━━━ Source records ━━━

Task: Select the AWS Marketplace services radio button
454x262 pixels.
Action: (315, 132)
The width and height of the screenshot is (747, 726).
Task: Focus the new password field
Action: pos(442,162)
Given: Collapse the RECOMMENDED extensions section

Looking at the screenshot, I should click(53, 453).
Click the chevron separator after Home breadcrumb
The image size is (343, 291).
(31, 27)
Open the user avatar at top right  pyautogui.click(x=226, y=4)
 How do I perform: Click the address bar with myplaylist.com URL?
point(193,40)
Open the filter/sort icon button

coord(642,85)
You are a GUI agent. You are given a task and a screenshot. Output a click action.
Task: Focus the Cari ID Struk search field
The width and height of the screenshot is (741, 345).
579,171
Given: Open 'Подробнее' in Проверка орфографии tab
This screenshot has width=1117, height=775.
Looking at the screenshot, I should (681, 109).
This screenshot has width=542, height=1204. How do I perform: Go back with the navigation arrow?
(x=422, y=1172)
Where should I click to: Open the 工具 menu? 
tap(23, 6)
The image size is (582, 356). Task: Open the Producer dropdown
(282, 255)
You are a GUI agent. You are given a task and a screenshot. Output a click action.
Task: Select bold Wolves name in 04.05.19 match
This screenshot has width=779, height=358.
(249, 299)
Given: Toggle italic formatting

━━━

» **Task description**:
Restate the data above in full, keeping every word as it is.

» **Task output**:
Task: Select the AWS Marketplace services radio button
454x262 pixels.
Action: (315, 132)
The width and height of the screenshot is (747, 726).
Task: Focus the new password field
Action: pos(442,162)
Given: Collapse the RECOMMENDED extensions section

Looking at the screenshot, I should click(53, 453).
Click the chevron separator after Home breadcrumb
The image size is (343, 291).
(31, 27)
Open the user avatar at top right  pyautogui.click(x=226, y=4)
 How do I perform: Click the address bar with myplaylist.com URL?
point(193,40)
Open the filter/sort icon button

coord(642,85)
You are a GUI agent. You are given a task and a screenshot. Output a click action.
Task: Focus the Cari ID Struk search field
The width and height of the screenshot is (741, 345).
579,171
Given: Open 'Подробнее' in Проверка орфографии tab
This screenshot has width=1117, height=775.
Looking at the screenshot, I should (681, 109).
This screenshot has width=542, height=1204. How do I perform: Go back with the navigation arrow?
(x=422, y=1172)
Where should I click to: Open the 工具 menu? 
tap(23, 6)
The image size is (582, 356). Task: Open the Producer dropdown
(282, 255)
You are a GUI agent. You are given a task and a screenshot. Output a click action.
Task: Select bold Wolves name in 04.05.19 match
This screenshot has width=779, height=358.
(249, 299)
Given: Toggle italic formatting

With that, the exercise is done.